The Young marines saw a float I built for a local church, it was a pirate ship. They asked me to build a military float for them. I figured the time it took to build the ship, added an extra 2 weeks and though ok, I can do this in about 1 month with nights and weekends. Well, then I got the picture of what they wanted built, and I knew that my timing was a little off. It took a bit longer, few months, to complete but here it is.
So now you are wondering how. I will try to explain.
This is the picture they gave me for what they wanted built. It is a picture of a model of the LTV 4...... oh boy.
Step 2: Supplies Needed
Ok where to start.
So you need a trailer and a good one at that. It has to support the weight of 15 people, so roughly 2500 pounds, plus the weight of the trailer (another 1500 pounds), plus building materials (another 2000 pounds). Add them all up and you get a trailer with a payload of 6000 or higher. We chose a 16 foot dual axel trailer that could haul 7000, giving us a 1000 pound safety factor.
plywood - 1/2 inch and 3/8th inch
paint - green and black
black spray paint
sheet metal - tracks
giant wire wheels - the wood ones
water barrels - we will get to that
PVC pipe - rollers on track
paint ball guns - tippman customs
Metal to modify the guns
Router to flush cut
HVLP paint gun - not needed but helps
And so many other misc hand tools
PPE: also called Personal Protective Equipment
Closed toe shoes
I am sure I missed many things on the list. It is not comprehensive but the best of what I can remember.
Step 3: Research
I took the project in September and knew the build was going to start in the spring. I had 3 pictures of that model to work from, and that was it. I spent alot of time trying to find a good picture of the Amtrak that would show angles the 3 pictures I had didn't. Sometime after I found exactly what I was looking for.

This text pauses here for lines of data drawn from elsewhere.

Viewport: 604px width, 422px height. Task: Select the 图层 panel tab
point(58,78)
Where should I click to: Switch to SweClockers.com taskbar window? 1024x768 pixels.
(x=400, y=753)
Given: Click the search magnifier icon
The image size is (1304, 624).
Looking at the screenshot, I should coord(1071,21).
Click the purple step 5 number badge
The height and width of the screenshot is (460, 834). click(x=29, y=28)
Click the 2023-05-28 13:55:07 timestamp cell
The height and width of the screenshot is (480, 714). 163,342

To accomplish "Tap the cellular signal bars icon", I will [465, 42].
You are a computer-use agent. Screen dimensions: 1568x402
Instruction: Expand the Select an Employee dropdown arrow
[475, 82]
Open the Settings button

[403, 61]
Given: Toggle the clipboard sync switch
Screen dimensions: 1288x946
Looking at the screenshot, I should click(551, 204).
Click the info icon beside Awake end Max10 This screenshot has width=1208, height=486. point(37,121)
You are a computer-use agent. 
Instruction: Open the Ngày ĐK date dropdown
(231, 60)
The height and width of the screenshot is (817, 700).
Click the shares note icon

I played a game called Black Ops and we got thrown into the Crisis map. Starting out I ran across the map into the water area and just stopped and stared. There in water were 2 very detailed 3 dimensional Amtraks. Needless to say I got knifed in the back as I stared at the find. I backed out, went into a private match and spent an hour drawing out details of what I had missed. I now had a perfect model to work from and to create my own 3D float from. Thanks Treyarch.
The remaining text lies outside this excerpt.